By Michael F. Rellosa
AS we approach the end of an administration and the dawn of another, it is an opportune time to raise an issue few people talk about but many feel strongly about, be they on one side of the divide or the other. Of the many elephants in the room, one that needs recognition of and understanding is the value of political appointees to the positions of the commissioner and his deputies.
A political appointee includes Cabinet secretaries and their subordinates at the deputy secretary, undersecretary or assistant secretary levels, and the heads and deputies of most independent agencies. The appointing power is the president of the republic, and the most important criteria, among the many that he must use in making his choice, is the appointees' ability to manage, design and effectively conduct new programs, implement key legislation (both old and new) or deliver services. In turn, the appointee, who possesses those needed qualities, must be able to educate political leaders about an agency's prerogatives and the regulated industry's unique attributes as well as to maintain the delicate balance between the agency's core mission and the political goals of elected officials.

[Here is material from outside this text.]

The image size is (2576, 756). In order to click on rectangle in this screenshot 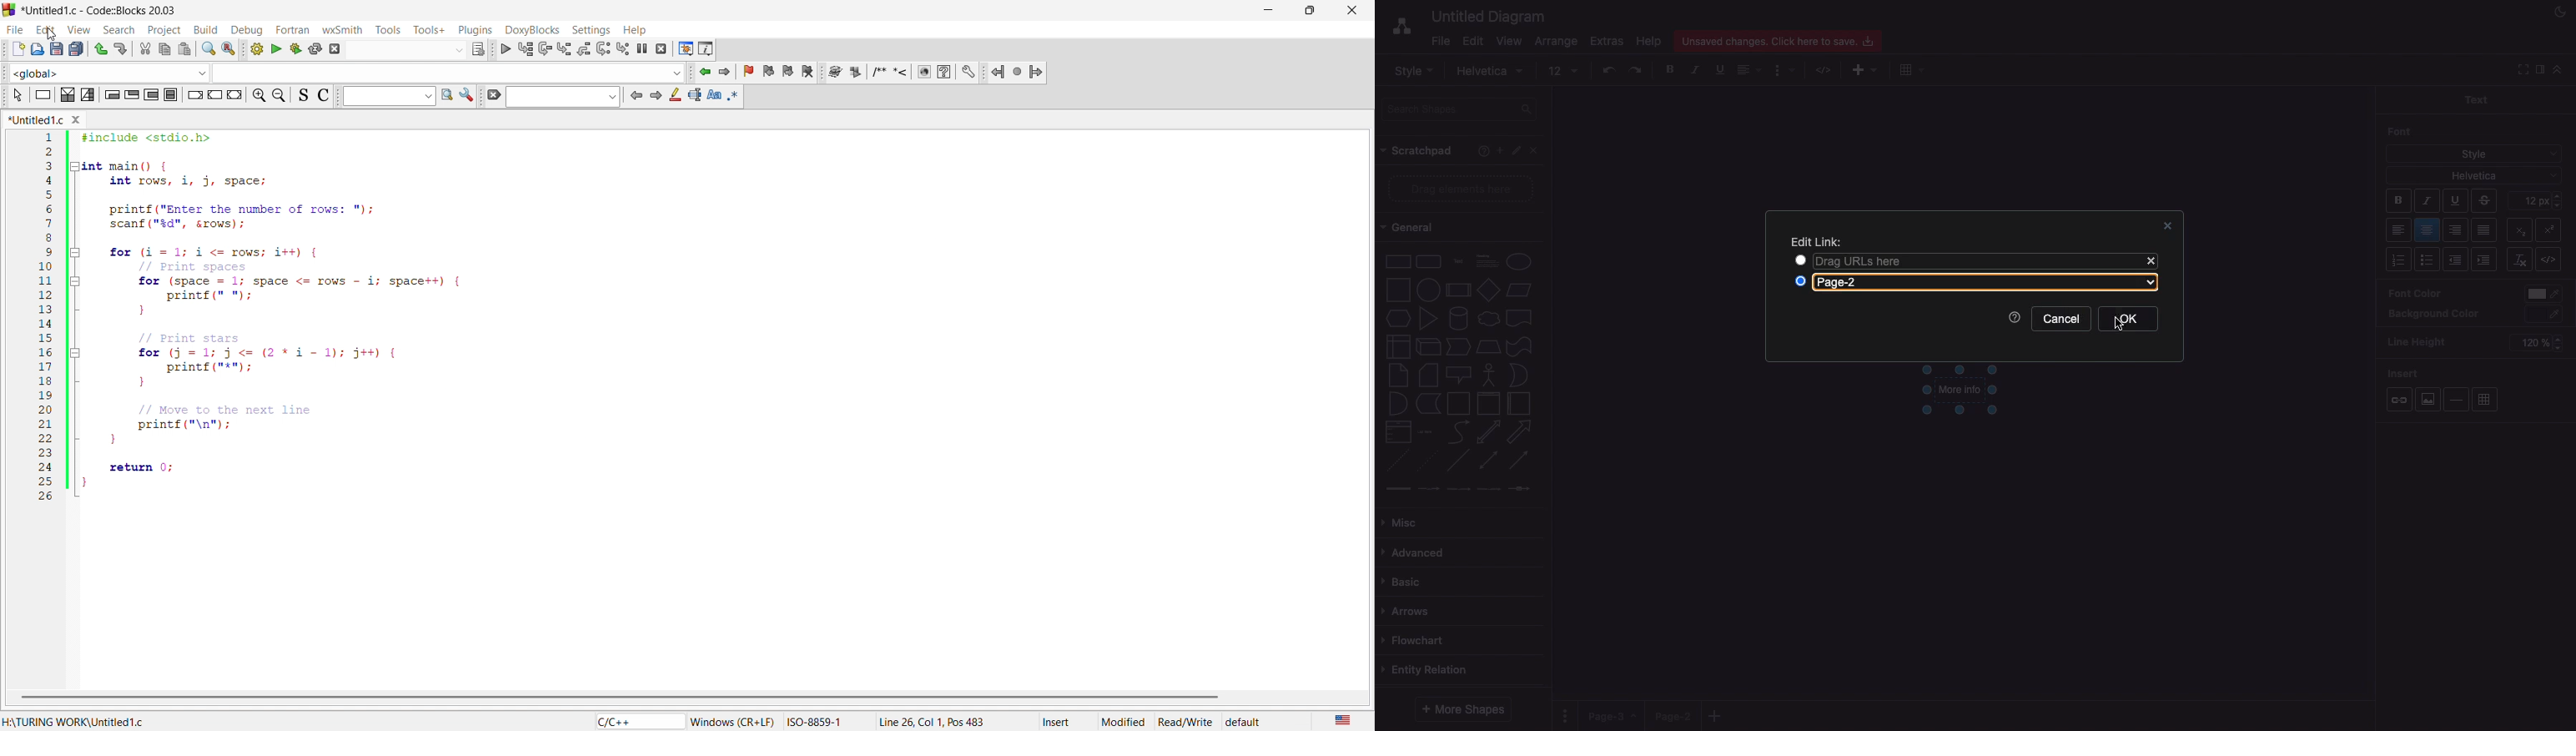, I will do `click(1399, 261)`.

Therein lies the rub, the tightrope the appointee proves to be the waterloo of lesser mortals and what exacerbates this is the damaged culture in which we exist. This includes the "utang na loob" that demands that favors be paid, the "padrino system" that creeps into all levels, the "palakasan system" as well as the "crab mentality" that is innate. On top of this, we have the vested interests of the various industry stakeholders, which are vigilantly fought for, using all means within one's disposal. These hamstring even the best of the appointees and who suffers most is ultimately the insuring public.
In a paper titled "Political Appointees vs Career Civil Servants: A Multiple Principals Theory of Political Bureaucracies," written by Spiller and Urbiztondo for the Haas School of Business, Berkeley, California and published in the European Journal of Political Economy in 1994, the main point that the authors wanted to emphasize was that "the differences in the organization of civil services can be understood as the result of a game among multiple principals for the control of the bureaucracy. While the bureaucracy is, in principle, directed by the executive branch of the government, the legislature can not be deterred from being involved in the determination of the policies the bureaucracy ought to follow. Thus, the bureaucracy must respond to the interests of at least two political principals. These two principals may differ in their political interests as well as their political horizons."
In the Philippines, for example, historically, legislators have tended to last longer than presidents causing a divergence in their political horizons and, therefore, priorities and interests. We also must recognize the fact that the same party does not usually control the two branches. Patronage politics provides the executive branch with a bureaucracy that is, to a large extent, compliant to its wishes. This does not bode well for the legislative branch that prefers a bureaucracy that is more in tune with its own policy interests than those of the relatively transient members of the executive branch.
Throw in the culture in which we operate and the current plethora of stakeholders with their respective interests, the picture becomes clearer.
My wish for the commission is more freedom and latitude for them to make the proper decisions independent of the interests of the appointing powers and by extension their "amicis." I am glad that our current commissioner and his deputies now have a fixed term independent of the executive branch granting them more time to continue with their reforms and initiatives that have proven to be good for the industry given its unassailable growth numbers. This will also pave the way for a proper and efficient turnover in due course.
My other wish, which is timely, is for the electorate to think hard and deep when wielding their power to choose our leaders come May. There is much at stake not only for my beloved industry, but for the entire government bureaucracy and all those affected by it, and that means all of us.